[Saved data entries]
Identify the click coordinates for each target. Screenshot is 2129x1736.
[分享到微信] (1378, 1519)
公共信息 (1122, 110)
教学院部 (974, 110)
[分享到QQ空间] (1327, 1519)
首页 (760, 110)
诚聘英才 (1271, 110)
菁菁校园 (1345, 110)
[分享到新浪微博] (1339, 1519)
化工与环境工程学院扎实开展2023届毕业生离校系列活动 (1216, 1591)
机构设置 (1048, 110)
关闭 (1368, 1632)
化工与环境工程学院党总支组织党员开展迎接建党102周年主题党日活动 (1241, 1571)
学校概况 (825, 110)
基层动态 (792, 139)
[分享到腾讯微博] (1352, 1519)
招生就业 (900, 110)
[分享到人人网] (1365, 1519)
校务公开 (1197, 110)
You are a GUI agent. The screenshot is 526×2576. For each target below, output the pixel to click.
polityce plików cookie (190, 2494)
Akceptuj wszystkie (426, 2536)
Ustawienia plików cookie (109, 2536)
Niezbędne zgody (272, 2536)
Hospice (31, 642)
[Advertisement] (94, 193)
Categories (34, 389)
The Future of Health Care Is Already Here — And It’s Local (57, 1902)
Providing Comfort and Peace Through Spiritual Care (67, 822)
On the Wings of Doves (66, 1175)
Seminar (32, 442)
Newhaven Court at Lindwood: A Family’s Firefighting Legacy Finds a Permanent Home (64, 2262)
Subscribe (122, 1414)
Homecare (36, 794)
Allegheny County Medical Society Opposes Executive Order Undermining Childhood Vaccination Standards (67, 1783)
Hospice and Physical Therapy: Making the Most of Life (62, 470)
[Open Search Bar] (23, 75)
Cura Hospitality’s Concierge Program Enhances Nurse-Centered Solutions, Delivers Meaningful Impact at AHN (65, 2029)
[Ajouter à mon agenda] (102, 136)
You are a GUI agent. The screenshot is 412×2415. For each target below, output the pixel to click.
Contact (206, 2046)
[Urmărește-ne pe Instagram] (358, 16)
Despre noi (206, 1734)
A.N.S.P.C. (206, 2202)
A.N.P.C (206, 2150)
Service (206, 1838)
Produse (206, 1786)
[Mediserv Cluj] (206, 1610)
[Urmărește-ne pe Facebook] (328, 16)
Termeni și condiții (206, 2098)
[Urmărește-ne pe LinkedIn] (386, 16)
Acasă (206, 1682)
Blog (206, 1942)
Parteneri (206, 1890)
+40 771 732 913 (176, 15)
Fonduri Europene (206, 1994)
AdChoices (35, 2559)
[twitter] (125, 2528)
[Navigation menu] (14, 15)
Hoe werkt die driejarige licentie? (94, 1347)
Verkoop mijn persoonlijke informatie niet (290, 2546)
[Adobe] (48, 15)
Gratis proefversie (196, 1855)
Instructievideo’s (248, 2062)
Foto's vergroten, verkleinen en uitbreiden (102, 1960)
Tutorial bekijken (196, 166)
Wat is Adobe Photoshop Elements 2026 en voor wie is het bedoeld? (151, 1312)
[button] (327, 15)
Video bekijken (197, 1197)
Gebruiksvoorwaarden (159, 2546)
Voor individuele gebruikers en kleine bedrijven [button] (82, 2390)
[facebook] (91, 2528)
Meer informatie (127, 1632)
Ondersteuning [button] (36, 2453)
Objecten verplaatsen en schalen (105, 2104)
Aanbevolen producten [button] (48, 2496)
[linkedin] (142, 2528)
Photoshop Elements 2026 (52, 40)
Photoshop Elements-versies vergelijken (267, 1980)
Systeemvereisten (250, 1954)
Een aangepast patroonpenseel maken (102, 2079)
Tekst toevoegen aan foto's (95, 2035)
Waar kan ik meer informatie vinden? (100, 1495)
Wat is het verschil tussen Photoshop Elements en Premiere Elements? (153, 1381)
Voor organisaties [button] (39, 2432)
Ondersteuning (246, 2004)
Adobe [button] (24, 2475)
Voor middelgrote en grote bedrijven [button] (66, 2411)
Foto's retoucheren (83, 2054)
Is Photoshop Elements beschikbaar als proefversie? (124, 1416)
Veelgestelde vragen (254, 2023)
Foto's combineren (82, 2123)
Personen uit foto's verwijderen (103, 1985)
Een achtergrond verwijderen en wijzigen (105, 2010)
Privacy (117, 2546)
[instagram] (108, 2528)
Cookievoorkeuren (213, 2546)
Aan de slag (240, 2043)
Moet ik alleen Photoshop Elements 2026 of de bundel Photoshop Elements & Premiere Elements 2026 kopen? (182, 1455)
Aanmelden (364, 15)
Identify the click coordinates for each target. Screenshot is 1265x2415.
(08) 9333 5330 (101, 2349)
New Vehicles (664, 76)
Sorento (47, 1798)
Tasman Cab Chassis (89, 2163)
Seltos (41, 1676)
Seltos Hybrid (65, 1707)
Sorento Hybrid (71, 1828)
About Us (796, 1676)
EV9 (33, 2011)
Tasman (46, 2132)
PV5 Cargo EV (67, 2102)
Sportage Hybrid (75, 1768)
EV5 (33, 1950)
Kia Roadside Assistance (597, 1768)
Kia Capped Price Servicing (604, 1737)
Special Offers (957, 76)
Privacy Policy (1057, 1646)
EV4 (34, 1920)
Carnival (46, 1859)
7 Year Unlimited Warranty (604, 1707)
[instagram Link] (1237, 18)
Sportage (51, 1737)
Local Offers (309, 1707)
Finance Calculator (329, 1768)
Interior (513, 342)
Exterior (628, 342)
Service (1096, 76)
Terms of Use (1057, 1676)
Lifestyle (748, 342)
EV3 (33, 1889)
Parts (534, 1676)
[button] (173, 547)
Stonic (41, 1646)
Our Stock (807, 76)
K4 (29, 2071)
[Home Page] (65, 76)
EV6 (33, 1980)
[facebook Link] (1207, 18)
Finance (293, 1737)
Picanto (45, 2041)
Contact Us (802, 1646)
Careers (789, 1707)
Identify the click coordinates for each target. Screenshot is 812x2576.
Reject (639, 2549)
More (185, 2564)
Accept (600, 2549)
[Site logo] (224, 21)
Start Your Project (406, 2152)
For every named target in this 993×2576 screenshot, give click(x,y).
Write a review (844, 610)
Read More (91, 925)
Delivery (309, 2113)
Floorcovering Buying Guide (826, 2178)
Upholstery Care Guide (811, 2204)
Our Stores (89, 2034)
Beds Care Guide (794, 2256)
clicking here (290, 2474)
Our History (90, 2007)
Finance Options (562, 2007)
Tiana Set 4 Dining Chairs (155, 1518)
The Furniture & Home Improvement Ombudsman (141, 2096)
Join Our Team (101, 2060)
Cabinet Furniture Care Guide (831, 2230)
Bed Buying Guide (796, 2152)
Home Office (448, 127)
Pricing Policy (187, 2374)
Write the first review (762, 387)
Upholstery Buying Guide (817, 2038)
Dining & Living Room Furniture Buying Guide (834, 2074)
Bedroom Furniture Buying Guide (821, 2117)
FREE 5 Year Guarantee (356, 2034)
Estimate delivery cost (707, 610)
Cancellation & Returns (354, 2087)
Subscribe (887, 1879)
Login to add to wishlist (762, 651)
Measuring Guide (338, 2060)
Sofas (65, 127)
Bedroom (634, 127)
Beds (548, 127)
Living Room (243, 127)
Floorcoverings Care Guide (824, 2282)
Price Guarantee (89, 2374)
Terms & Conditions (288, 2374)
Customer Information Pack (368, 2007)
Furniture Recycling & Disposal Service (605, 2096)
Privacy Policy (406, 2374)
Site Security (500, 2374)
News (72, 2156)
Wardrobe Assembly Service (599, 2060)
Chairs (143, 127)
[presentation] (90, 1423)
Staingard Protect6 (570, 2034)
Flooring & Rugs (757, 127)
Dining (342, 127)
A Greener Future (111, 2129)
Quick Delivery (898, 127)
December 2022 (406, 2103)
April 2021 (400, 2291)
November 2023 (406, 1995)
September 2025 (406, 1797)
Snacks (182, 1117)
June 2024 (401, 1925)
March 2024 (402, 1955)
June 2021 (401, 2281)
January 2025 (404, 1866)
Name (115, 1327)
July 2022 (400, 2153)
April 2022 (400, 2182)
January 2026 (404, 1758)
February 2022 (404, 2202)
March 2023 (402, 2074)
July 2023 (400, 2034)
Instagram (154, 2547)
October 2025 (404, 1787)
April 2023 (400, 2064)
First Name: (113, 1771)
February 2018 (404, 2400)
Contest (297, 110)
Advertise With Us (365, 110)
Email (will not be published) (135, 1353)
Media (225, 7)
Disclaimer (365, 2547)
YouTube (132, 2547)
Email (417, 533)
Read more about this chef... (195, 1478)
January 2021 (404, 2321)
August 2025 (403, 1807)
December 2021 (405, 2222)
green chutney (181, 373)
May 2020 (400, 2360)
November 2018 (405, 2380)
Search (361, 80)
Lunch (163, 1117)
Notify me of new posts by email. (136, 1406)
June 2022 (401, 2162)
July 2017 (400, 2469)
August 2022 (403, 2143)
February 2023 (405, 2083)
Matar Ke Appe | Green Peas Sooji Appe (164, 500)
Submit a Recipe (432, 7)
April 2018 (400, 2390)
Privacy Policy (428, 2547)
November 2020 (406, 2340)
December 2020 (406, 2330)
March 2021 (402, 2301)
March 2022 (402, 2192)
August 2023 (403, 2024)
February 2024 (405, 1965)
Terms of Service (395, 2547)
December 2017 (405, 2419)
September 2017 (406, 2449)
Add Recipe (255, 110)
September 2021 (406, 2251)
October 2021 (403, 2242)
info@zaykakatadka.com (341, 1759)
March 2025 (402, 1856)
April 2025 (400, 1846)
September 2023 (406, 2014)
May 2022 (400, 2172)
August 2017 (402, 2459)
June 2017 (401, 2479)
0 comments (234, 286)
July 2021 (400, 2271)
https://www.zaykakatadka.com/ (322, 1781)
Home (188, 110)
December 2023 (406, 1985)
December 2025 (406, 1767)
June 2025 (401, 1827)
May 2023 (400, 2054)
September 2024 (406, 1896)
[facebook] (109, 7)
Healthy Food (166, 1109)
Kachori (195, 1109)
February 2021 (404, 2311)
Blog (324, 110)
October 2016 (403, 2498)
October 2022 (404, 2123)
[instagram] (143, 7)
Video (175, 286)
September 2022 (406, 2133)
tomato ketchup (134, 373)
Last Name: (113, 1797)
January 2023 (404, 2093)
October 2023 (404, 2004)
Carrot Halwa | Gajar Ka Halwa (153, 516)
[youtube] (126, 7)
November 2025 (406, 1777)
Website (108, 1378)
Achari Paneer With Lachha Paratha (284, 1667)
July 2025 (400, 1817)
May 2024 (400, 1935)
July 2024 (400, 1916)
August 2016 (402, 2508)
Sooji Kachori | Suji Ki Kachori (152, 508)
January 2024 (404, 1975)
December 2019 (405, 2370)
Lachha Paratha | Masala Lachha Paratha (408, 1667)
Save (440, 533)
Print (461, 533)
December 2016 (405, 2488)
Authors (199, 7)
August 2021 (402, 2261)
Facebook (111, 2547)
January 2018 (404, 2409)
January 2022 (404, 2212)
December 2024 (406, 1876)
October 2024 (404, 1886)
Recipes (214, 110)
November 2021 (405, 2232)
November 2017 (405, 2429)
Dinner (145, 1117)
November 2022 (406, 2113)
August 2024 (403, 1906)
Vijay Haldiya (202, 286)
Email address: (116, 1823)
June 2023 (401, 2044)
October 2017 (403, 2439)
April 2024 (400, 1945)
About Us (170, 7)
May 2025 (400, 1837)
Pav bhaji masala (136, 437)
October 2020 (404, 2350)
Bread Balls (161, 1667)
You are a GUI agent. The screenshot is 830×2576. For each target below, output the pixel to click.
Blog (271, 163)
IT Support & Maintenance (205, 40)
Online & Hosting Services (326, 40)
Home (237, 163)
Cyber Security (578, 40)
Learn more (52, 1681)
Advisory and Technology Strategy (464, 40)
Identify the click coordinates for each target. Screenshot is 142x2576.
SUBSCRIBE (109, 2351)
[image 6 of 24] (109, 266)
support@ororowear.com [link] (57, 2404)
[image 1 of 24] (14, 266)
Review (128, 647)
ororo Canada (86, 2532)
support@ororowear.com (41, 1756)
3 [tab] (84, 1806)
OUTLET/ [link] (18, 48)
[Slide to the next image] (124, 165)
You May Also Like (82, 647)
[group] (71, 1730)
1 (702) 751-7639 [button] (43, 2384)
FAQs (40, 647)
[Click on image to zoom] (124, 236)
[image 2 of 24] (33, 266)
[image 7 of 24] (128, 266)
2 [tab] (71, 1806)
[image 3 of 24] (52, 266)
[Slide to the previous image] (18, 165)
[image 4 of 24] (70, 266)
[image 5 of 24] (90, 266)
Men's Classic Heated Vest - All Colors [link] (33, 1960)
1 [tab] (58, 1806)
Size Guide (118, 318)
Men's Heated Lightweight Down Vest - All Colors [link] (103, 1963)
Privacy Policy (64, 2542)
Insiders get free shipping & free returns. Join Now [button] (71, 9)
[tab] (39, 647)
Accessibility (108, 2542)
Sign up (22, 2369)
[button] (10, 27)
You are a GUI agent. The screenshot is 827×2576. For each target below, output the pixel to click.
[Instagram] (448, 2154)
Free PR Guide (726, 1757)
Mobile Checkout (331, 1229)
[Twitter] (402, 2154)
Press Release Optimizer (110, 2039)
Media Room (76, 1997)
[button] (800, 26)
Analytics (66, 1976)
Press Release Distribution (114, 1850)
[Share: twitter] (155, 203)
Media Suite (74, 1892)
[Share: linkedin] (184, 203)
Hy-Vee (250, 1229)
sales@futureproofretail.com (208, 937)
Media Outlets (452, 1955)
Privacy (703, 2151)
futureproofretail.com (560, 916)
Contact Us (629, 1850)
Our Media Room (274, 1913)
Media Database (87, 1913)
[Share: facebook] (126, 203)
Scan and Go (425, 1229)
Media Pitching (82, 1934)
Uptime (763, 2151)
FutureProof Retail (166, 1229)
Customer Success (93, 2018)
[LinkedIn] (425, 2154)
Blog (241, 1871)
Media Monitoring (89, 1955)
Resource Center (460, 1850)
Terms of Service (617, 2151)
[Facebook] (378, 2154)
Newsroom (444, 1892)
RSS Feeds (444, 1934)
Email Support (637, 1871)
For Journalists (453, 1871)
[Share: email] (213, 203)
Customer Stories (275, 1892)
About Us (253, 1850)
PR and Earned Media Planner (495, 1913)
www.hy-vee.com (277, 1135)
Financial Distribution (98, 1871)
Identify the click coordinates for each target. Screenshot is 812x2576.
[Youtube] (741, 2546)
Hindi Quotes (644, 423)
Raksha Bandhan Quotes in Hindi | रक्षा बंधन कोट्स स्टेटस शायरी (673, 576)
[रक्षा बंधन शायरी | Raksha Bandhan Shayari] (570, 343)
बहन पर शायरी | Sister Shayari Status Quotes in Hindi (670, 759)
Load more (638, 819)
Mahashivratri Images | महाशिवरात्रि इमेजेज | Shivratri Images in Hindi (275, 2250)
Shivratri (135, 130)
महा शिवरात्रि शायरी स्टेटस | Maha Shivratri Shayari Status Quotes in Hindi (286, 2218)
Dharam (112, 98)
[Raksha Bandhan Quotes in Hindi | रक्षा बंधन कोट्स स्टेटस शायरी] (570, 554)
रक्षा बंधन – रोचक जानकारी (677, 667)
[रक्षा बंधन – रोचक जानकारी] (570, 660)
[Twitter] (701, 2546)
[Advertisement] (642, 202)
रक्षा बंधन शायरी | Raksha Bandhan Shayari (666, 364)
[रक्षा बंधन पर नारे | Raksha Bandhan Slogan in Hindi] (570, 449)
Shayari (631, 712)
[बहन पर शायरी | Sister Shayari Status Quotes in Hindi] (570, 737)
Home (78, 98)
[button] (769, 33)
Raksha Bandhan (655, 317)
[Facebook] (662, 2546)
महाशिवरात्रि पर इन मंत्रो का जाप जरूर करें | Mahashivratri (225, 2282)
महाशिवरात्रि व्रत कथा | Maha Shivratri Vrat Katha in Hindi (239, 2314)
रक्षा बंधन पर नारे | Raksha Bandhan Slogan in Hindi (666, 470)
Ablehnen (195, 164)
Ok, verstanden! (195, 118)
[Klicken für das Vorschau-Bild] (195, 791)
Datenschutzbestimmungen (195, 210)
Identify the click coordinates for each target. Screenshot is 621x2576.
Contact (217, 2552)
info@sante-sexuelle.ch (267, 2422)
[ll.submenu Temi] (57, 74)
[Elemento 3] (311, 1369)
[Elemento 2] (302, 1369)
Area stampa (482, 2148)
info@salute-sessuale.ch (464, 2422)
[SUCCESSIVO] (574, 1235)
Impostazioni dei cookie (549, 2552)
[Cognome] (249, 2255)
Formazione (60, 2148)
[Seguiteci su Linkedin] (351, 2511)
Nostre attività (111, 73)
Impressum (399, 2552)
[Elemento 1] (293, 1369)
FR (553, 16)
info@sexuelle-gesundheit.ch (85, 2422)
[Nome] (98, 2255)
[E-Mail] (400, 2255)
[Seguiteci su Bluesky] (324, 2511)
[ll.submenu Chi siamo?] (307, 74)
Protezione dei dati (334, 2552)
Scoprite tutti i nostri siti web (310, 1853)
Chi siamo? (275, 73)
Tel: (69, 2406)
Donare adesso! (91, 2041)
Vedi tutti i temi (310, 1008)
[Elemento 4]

## TASK DESCRIPTION
The answer should hold only the lines from the start of the records above through the line containing "[分享到腾讯微博] (1352, 1519)", each set down exactly.

## WRITTEN ANSWER
Identify the click coordinates for each target. Screenshot is 2129x1736.
[分享到微信] (1378, 1519)
公共信息 (1122, 110)
教学院部 (974, 110)
[分享到QQ空间] (1327, 1519)
首页 (760, 110)
诚聘英才 (1271, 110)
菁菁校园 (1345, 110)
[分享到新浪微博] (1339, 1519)
化工与环境工程学院扎实开展2023届毕业生离校系列活动 (1216, 1591)
机构设置 (1048, 110)
关闭 (1368, 1632)
化工与环境工程学院党总支组织党员开展迎接建党102周年主题党日活动 (1241, 1571)
学校概况 (825, 110)
基层动态 (792, 139)
[分享到腾讯微博] (1352, 1519)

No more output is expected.